Document:
EUREKA -- Ending the blockade that kept loggers from the remote site where David "Gypsy" Chain was killed in mid-September, Humboldt County and state authorities raided the site early Wednesday morning, arresting at least five protesters and reportedly using pepper spray on some.

Reporters and others were kept behind police lines and not allowed to observe the police actions because it was a "crime scene," according to sheriff's lieutenant Steve Cobain. Asking what crime had been committed, he told KMUD public radio news director Estelle Fennell it was "trespassing." Later, in a broadcast interview, he elaborated that there was "vandalism on the road."

Although details are unclear at this time, it appears that the raid came today because investigators have just completed collecting forensic evidence at the site of Chain's death, such as photographs and measurements. Pacific Lumber had agreed not to log while the investigation was ongoing. Another spokesperson for the sheriff's office told KMUD didn't mention Pacific Lumber at all, saying only that it was a "private property issue" because unnamed property owners had been complaining since the weekend.


Members of Earth First! still vow that they will hold the line
The raid began at 7AM on October 7, with sheriff's deputies aided by officers from the police in nearby Fortuna, members of the California Highway Patrol, and the California Dept. of Forestry. The Earth First! office in Arcata, California reported more than 40 officers were counted.

Earth First! organizer Darryl Cherney said that they had received warning that a raid was imminent. By 10AM, more than 80 people had gathered at the police line in sympathy, including members of the clergy and human rights monitors.

Josh Brown of Earth First! was on the scene when police arrived and told KMUD it was a "military-style" operation, with officers tackling the activists and holding them to the ground in arrest positions.

Police used tools to tear down the blockade nearest to highway 36, which had no activists chained together in "lockdown," as described in a previous Monitor report. At a second blockade further up the logging trail, activists were caught unprepared to lockdown to a car, but others mounted tripod barricades, where they sit nearly 40 feet in the air, making it difficult for authorities to reach them. Arrests continued through the day, according to reports from the area.

Arcata Earth First! worker "Olive" said that two young women were chained to logging equipment at the death site as a final blockade. One was heard screaming "pepper spray" shortly after authorities reached the area. According to Earth First! the women still refused to release themselves, and were cut out of their restraints.

Members of Earth First! still vow that they will hold the line at the hilltop where Chain died in order to preserve any criminal evidence, and will prevent Pacific Lumber from resuming logging on Thursday morning.

In related news, sheriff's investigator Detective Juan Freeman told Monitor yesterday that A.E. Ammons, the logger who felled the tree killing Chain, is currently not a suspect in any crime.

Required work:
1) Answer these questions from the report on the raid, one line each:
(a) At what time and on what date did the raid begin?
(b) What crime did Lieutenant Steve Cobain first name when asked?
(c) How many people had gathered at the police line by 10AM?
2) Can you rewrite the paragraph of the report on the raid beginning "Police used tools to tear down" as a short bulleted list that keeps its main facts?

Listing:

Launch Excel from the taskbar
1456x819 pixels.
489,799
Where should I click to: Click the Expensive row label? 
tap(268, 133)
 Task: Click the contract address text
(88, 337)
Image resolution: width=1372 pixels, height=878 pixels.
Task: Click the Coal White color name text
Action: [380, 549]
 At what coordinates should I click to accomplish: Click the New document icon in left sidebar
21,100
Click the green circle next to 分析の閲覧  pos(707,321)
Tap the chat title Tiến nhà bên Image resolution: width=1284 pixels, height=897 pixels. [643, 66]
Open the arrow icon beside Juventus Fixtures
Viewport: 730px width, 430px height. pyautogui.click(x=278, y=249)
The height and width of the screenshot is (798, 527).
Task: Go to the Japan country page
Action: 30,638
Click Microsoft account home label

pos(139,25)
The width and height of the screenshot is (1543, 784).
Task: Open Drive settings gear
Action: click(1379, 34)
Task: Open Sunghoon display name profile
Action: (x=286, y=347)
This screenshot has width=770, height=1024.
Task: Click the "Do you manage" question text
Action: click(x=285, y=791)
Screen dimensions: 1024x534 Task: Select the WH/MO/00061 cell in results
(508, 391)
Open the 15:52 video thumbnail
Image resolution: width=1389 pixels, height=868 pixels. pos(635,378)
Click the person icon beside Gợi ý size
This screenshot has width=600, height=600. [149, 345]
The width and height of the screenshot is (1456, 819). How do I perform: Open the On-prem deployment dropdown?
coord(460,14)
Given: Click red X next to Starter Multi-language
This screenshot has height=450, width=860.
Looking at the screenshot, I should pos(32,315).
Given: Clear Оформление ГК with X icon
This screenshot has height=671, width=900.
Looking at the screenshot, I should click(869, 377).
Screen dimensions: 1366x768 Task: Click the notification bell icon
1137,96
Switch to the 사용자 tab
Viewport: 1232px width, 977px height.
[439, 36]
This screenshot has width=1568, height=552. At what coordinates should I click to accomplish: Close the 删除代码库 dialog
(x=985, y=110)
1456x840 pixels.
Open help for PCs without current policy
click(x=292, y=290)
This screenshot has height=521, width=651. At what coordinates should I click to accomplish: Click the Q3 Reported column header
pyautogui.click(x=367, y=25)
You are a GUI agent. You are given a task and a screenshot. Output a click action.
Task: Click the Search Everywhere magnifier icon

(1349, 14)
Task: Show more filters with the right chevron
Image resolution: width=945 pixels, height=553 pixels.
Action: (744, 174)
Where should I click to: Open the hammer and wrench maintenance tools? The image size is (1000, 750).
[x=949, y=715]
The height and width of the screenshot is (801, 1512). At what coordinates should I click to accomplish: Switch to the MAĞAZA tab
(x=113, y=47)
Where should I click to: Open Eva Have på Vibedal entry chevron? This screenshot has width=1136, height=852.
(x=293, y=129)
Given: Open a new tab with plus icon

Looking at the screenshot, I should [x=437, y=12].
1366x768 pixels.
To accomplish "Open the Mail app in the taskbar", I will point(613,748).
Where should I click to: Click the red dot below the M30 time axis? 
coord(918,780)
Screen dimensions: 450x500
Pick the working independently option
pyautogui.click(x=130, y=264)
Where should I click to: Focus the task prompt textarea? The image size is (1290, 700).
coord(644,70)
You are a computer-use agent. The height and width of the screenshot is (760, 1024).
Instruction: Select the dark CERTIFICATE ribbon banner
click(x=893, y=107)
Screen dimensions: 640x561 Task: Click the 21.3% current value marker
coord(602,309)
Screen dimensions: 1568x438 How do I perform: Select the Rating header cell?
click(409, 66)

Outputs for the tasks:
1)
(a) 7AM on October 7
(b) Trespassing
(c) More than 80

2)
- Police used tools to tear down the blockade nearest highway 36, where no activists were chained together in "lockdown."
- At a second blockade farther up the logging trail, activists were caught unprepared to lock down to a car.
- Others there mounted tripod barricades nearly 40 feet in the air, making them hard for authorities to reach.
- According to reports from the area, arrests continued through the day.